Step 2: Classify and evaluate principals
For each statement in the trust policy:
- Principal Service (e.g. ec2.amazonaws.com, lambda.amazonaws.com): Correct for service roles; ensure it is the right service and not a wildcard.
- Principal AWS (account or role/user ARN): Prefer specific role or user ARNs over account root (arn:aws:iam::123456789012:root allows any principal in the account). Flag account-root trust without conditions.
- Principal Federated: Used for IdP/SAML/OIDC; ensure the provider and audience are correct and scope is limited (e.g. attribute condition).
Flag: Principal: "*", account root without conditions, or trust of an entire external account without restrictions.
Step 3: Check conditions
Common conditions for assume-role:
- MFA:
Condition: { Bool: { "aws:MultiFactorAuthPresent": "true" } }so only MFA-authenticated sessions can assume the role. - Source ARN (e.g. Lambda):
StringEquals: { "lambda:FunctionArn": "arn:aws:lambda:..." }so only that function can assume the role. - External ID: For cross-account, require the correct external ID to avoid confused deputy.
Add conditions where the role is sensitive (e.g. admin role, cross-account role).
Step 4: Tighten and verify
Update the trust policy with put-role-policy (note: trust policy is updated with update-assume-role-policy):
aws iam update-assume-role-policy --role-name ROLE_NAME --policy-document file://trust-policy.json
After changes:
- Have an authorized user or service assume the role and run a minimal action; confirm it works.
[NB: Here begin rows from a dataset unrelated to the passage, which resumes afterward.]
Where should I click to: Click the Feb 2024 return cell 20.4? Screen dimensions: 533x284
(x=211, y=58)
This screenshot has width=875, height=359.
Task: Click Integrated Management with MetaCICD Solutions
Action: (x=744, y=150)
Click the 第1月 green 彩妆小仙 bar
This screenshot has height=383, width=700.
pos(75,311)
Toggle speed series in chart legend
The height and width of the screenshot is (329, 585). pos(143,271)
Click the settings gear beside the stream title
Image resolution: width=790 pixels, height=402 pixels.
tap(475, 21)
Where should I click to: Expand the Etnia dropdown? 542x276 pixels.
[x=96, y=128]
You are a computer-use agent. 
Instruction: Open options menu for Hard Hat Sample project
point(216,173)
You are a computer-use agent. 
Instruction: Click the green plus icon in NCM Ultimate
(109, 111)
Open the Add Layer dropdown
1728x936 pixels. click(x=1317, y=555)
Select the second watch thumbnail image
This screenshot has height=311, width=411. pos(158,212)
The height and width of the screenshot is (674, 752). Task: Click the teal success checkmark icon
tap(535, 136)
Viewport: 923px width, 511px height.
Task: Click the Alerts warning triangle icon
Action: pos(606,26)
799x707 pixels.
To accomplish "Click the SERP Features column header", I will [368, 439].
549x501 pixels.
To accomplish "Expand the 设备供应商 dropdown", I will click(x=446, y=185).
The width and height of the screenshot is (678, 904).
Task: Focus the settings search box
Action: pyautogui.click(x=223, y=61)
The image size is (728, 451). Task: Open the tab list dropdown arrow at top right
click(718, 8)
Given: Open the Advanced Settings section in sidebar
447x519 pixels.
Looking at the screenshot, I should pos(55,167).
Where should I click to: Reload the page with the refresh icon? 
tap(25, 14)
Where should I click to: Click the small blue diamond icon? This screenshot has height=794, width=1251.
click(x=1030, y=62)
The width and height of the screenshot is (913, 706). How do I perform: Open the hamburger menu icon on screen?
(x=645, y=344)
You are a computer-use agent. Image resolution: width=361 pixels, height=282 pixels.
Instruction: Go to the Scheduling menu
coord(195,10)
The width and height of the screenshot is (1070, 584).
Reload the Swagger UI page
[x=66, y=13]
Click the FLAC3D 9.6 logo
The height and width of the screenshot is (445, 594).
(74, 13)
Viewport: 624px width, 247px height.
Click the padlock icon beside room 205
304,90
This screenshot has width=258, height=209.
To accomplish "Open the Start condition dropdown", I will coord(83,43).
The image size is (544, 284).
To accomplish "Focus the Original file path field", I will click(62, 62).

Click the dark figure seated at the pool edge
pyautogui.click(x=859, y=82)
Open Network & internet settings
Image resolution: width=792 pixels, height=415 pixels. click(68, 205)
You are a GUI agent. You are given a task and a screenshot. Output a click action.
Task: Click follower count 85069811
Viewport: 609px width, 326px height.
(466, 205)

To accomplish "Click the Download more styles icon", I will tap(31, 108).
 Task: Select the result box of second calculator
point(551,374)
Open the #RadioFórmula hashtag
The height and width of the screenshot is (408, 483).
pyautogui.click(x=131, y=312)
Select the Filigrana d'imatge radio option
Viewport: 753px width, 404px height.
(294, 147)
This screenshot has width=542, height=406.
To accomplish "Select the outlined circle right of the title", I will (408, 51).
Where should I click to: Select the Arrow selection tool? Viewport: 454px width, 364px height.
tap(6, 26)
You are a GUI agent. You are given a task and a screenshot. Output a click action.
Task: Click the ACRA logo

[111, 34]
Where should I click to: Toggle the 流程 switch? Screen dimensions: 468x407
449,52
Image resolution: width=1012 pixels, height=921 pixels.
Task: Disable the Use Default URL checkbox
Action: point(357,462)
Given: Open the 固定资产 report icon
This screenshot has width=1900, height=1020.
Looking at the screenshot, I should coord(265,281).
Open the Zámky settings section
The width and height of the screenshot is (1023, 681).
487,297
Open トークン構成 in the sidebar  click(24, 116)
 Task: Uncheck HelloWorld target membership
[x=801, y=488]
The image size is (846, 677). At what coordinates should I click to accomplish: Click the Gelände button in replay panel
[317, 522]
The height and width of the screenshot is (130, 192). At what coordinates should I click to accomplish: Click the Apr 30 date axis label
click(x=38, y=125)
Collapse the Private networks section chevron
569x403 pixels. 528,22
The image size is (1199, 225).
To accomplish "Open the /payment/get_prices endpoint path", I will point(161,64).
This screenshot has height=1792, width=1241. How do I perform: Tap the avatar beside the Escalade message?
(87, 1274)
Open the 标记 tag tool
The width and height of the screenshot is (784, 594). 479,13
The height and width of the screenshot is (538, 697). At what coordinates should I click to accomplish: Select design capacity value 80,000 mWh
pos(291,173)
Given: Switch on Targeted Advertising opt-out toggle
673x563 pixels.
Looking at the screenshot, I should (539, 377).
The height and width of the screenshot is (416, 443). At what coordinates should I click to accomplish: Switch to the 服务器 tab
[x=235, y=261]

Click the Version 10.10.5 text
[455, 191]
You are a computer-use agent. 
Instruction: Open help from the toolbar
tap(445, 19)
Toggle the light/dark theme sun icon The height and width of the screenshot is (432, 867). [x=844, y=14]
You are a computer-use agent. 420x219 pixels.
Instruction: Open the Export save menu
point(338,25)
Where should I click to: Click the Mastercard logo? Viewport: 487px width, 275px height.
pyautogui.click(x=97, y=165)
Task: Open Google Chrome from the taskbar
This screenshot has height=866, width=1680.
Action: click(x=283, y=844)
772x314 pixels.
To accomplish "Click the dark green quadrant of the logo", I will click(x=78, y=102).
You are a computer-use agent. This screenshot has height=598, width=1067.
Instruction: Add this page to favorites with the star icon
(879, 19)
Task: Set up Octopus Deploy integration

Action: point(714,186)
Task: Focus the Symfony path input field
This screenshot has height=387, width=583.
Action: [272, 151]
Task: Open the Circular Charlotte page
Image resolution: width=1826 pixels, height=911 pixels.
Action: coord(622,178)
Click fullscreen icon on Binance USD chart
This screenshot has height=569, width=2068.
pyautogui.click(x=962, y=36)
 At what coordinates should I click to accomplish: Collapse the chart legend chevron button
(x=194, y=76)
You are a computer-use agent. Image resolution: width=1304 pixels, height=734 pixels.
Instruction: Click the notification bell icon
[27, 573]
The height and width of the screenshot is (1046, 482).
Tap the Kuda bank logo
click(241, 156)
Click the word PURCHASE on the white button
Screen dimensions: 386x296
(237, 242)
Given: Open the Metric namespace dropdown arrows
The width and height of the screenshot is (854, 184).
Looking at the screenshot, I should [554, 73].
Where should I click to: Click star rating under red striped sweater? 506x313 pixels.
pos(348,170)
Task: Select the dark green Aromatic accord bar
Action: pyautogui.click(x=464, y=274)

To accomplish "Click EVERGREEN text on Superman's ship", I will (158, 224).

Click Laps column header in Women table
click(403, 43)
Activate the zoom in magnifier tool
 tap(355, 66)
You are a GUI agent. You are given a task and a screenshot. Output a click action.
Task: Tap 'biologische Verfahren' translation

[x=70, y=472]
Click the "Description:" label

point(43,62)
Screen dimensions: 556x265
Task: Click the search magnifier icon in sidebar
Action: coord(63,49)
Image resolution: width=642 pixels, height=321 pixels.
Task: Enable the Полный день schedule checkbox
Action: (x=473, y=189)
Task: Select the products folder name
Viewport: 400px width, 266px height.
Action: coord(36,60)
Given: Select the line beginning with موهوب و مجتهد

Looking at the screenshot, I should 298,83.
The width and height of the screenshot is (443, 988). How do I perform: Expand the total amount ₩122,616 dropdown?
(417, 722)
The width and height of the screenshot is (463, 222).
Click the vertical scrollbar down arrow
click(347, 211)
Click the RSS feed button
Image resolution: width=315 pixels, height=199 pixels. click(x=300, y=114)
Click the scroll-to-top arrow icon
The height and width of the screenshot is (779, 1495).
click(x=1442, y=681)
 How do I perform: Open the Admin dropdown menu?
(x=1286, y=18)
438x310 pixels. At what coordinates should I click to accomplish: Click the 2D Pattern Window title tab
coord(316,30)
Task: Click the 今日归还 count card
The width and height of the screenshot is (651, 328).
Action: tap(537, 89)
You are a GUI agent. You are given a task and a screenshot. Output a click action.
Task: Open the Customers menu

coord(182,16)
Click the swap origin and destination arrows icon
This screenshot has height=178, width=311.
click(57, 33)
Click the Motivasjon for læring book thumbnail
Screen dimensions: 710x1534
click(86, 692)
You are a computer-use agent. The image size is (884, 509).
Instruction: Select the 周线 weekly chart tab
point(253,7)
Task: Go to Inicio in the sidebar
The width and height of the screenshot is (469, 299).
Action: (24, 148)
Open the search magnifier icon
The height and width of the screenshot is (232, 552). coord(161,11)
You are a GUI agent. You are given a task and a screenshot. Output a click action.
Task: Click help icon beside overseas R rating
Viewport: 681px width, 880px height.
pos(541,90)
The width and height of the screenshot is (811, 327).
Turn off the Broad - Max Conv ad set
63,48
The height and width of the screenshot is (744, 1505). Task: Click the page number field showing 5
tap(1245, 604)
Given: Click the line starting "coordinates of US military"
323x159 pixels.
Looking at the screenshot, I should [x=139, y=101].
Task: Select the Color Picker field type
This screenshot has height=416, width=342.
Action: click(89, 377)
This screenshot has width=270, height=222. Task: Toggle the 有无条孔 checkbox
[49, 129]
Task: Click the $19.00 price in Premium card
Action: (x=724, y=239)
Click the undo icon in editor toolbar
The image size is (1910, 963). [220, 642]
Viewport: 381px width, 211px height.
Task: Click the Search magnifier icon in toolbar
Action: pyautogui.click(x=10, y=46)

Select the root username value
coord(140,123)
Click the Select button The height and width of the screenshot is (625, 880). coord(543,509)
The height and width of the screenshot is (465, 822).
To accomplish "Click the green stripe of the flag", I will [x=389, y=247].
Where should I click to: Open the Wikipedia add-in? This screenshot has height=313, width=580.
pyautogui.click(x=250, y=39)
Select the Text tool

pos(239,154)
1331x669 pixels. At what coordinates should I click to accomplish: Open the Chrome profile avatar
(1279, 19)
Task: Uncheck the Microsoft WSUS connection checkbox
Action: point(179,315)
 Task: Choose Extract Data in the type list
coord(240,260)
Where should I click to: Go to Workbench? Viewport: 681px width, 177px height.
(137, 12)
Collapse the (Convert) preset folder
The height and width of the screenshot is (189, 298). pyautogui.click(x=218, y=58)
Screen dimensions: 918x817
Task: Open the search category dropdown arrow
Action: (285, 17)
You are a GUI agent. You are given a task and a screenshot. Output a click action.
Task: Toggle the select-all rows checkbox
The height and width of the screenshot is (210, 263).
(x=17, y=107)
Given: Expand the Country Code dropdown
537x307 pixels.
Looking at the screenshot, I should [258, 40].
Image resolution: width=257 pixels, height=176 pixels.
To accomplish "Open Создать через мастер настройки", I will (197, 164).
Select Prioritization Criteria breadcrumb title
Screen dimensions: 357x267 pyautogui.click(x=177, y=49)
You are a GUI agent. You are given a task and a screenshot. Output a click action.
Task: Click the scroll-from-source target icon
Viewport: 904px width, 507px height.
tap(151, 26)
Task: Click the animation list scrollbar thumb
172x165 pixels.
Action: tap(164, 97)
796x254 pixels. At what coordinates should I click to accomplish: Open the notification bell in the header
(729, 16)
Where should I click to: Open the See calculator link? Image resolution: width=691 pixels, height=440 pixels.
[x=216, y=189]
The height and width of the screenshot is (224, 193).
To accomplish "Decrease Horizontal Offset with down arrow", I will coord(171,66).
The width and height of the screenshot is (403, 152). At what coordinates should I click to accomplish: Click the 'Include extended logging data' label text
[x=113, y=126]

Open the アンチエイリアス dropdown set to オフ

- Attempt assume from an unauthorized principal (e.g. different user or role); confirm it is denied.
Verification
- All roles have trust policies reviewed; overly broad principals are removed or restricted.
- Sensitive roles have conditions (MFA, source ARN, or external ID) where required.
- Legitimate assume-role still succeeds; unauthorized assume is denied and documented.
Troubleshooting
update-assume-role-policy fails — Ensure the JSON is valid and the role name is correct. The trust policy must have at least one statement allowing sts:AssumeRole; you cannot remove the last principal.
Service can no longer assume role — If you added a Condition (e.g. lambda:FunctionArn), ensure the ARN matches exactly (region, account, function name). For EC2, the principal is the service; do not add a condition that blocks the service.
Cross-account assume broken — Verify the external account’s principal (role ARN or account ID) is still in the trust policy and that ExternalId (if used) matches what the other account passes.